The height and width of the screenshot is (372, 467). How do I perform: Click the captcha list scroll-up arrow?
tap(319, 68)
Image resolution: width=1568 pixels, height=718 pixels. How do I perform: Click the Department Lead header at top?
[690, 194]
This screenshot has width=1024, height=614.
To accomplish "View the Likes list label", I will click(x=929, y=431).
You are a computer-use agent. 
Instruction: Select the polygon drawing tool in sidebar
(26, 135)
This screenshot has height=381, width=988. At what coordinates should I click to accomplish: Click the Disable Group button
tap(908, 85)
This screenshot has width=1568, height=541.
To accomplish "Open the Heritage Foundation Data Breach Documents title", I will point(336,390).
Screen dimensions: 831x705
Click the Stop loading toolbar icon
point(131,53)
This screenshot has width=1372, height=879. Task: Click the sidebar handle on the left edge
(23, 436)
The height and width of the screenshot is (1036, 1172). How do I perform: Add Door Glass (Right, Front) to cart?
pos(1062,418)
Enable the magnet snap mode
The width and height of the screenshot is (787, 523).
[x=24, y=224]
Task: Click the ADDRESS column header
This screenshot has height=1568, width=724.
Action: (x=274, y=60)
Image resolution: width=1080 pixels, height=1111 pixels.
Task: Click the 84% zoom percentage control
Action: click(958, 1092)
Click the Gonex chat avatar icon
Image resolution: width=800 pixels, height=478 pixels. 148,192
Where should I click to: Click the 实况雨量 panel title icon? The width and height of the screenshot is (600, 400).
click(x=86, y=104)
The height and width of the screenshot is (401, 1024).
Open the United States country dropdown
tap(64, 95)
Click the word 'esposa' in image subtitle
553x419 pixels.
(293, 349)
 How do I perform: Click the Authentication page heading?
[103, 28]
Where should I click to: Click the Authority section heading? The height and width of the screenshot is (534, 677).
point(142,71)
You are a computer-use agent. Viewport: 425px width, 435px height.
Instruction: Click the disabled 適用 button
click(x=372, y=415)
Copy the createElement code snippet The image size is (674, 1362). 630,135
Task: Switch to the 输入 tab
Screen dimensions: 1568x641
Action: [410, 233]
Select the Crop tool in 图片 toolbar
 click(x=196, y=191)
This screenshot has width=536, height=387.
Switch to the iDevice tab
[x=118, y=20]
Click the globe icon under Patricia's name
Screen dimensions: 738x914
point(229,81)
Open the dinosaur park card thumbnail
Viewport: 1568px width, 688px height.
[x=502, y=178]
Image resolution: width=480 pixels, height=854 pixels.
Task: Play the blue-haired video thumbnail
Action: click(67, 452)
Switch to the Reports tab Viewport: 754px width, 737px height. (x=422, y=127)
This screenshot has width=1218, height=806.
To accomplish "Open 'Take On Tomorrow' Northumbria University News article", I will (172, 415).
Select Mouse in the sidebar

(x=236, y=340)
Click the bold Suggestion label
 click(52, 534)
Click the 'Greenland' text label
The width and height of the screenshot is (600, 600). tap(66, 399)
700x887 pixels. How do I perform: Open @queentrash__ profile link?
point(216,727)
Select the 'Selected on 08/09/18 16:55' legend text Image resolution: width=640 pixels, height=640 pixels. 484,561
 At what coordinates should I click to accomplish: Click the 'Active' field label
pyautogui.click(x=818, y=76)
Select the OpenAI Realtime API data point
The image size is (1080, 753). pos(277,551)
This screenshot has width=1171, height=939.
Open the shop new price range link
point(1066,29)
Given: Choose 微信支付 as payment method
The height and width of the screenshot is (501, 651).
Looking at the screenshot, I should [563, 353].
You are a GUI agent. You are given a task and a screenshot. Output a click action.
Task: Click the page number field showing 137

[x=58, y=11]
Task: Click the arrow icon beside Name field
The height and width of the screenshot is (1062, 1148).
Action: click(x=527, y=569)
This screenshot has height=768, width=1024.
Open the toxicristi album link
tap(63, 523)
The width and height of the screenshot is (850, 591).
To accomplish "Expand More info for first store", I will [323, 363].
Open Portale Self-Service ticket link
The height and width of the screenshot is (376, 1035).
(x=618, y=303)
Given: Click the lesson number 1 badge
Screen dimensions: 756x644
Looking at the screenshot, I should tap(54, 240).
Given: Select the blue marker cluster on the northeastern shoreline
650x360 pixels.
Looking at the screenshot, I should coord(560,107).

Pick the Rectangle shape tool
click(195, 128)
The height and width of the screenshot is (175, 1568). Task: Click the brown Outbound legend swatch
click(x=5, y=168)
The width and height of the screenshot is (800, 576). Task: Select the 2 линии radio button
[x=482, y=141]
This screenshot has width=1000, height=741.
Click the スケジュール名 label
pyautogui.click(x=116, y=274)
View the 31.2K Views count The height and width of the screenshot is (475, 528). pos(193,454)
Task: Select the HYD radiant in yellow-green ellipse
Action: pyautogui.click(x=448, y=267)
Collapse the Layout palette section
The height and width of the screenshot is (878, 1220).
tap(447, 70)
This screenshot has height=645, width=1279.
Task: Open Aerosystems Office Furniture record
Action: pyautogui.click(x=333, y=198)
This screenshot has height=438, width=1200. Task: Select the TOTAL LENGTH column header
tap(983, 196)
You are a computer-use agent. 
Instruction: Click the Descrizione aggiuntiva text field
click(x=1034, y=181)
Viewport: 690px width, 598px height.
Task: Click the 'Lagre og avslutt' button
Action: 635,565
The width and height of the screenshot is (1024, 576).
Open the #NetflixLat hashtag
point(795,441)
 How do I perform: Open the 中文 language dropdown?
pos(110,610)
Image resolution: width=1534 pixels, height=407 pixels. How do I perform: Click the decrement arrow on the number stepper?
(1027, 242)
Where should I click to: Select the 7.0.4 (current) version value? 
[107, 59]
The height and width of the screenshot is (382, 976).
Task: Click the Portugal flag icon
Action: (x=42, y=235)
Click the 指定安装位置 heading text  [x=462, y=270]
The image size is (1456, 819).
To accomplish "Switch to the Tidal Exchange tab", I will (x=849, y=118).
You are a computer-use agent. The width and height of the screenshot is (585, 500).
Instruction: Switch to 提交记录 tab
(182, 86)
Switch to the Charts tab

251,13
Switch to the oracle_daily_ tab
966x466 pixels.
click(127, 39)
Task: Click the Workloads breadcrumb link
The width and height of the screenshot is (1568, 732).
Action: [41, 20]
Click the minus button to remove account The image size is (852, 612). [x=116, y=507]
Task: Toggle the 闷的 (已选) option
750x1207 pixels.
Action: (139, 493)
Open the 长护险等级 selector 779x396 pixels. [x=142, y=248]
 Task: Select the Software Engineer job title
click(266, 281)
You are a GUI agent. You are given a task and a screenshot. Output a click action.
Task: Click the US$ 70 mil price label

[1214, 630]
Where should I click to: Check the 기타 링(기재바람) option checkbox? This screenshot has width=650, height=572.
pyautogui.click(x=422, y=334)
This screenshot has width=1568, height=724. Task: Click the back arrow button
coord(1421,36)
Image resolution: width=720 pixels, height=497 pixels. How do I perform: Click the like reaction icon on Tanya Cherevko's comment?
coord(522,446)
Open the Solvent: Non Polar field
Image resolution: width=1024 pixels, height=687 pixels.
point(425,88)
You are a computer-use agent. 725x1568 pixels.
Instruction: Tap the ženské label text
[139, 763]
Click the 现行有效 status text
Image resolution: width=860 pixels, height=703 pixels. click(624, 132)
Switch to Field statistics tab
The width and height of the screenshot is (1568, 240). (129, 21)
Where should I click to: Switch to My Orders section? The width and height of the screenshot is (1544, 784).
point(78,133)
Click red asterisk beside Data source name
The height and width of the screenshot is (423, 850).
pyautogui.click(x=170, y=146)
* * *
• What is needed: Go through the listing above and list every line that has the word "agent".

• Completed task:
You are a computer-use agent. 
You are a computer-use agent. Viewport: 425px width, 435px height.
You are a GUI agent. You are given a task and a screenshot. Output a click action.
You are a computer-use agent. 
You are a computer-use agent. The width and height of the screenshot is (585, 500).
You are a GUI agent. You are given a task and a screenshot. Output a click action.
You are a computer-use agent. 725x1568 pixels.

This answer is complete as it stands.